Maybe he didn't, though. She hadn't done much for him—anything, really—and now he's gone. He left her in this cot, messy and exposed, without so much as a kiss.
Rey cleans herself up in the 'fresher, dresses, and finds Ben landing the ship. The world she sees through the viewport is so green that she rushes to the co-pilot's seat to get a better look. It's full of life, all rolling hills and forests with clear blue rivers winding around them. The farthest thing from Jakku that Rey could ever have imagined, and she almost can't believe it's real. Could there truly be this much green in one place?
"Where are we?" she asks.
Ben doesn't look at her. "Takodana." Then he says, more carefully, "Maz Kanata's castle is a good place to find your way to somewhere else. There are always people looking to take on extra hands."
"Oh. Thank you." Rey fidgets with her belt, tugging at the leather. "What are you going to do next?"

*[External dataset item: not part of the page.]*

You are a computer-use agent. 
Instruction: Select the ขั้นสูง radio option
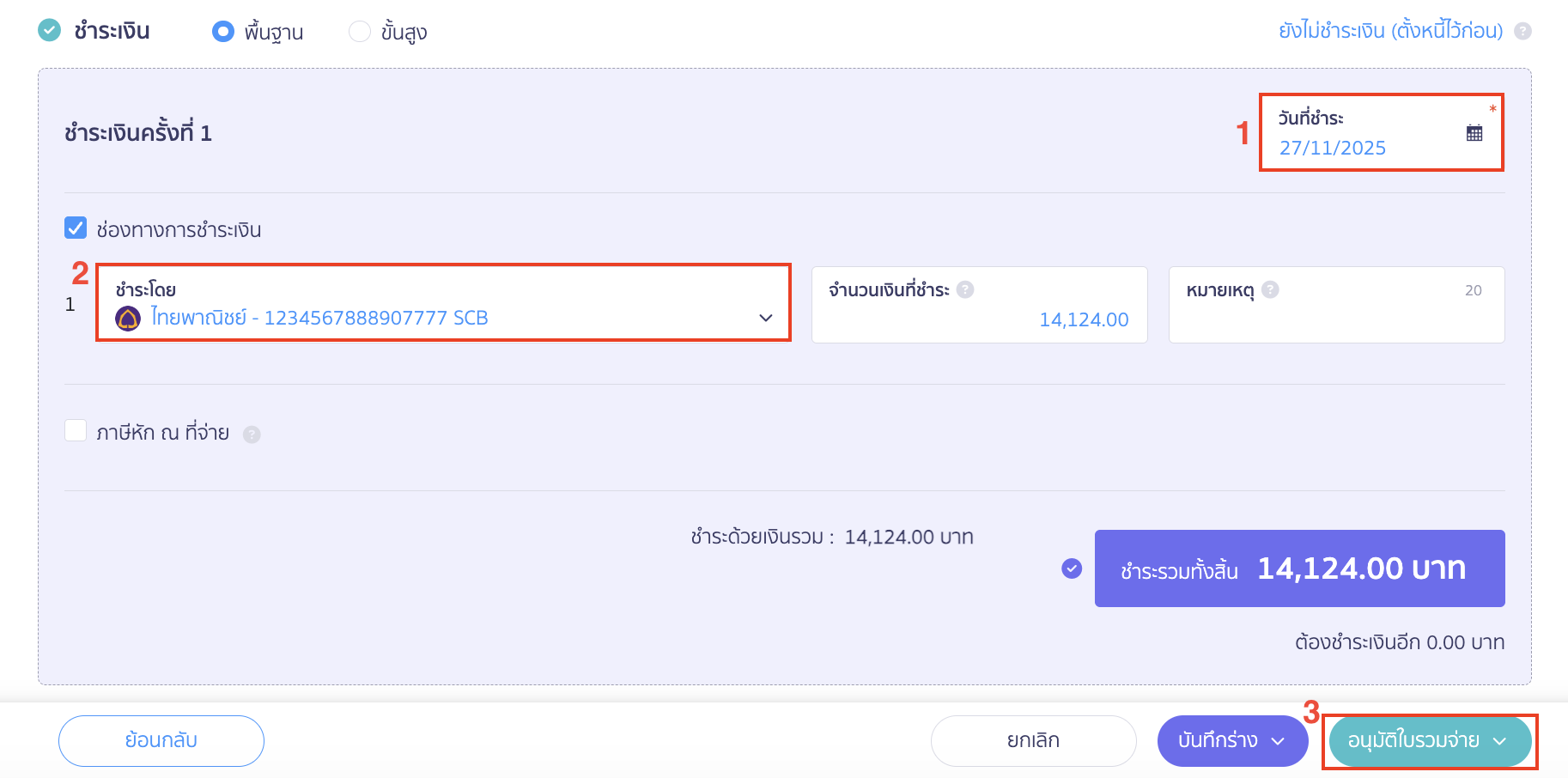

He sets the ship down near a river, then says, "I've got a job next week in the Unknown Regions."
"That's awfully vague," Rey says.
The look Ben gives her is sharp, and it hits her, perhaps for the first time, just how dangerous he is. "You know what I do. Did you really expect me to share the details of my work with you just because we—?" He doesn't say the rest, not that he needs to.
Her throat hurts, and there's heat behind her eyes, the kind of burn that promises tears, but she can't cry in front of him. She can't.

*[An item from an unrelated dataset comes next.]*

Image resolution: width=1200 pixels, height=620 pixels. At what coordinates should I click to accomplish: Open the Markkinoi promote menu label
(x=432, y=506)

Rey turns away, swallows down the sob that's trying to climb out of her, and says, "I guess this is goodbye. Thank you for—for your help. I can figure out things from here."
Ben stands, puts his hand on her shoulder, his touch and his voice suddenly soft again when he says, "Don't be stupid. I can introduce you to some people at Maz's. Find you a trustworthy ticket to wherever you want to go."
Rey jerks out of his grasp, then looks up at him, at his lush mouth and searching eyes. "You know trustworthy people?"
"A few. Not that they trust me back." His smile is small but arresting, and he's never looked both more and less like a rogue when he flashes it at her.
She has to leave, now, before she says something stupid. "I don't need you to come with me. I can find my own way."
Ben nods, but his lovely, kiss-bruised lips are parted, like he wants to speak. So she waits, watching and wishing for something that she isn't brave enough to name.
Then he grabs her by the shoulders and bends so low that she can feel his breath on her cheek. "Stay with me," he says. "Please."
Rey looks at the dusty floor, knowing her answer already. If she does this, if she goes on the run with a wanted criminal she met today, she'll only be jumping from one lonely life to another. She only freed herself from Jakku a few hours ago, and it would be stupid, so stupid, to yoke herself to a man like Ben Solo—
"Yes," she says. "All right. I'll stay."
Ben grins, wide and bright, and picks her up like a bride.
"What are you doing?" Rey asks, laughing.
"Taking you back to bed," he says. "And this time, I'm getting all of your clothes off."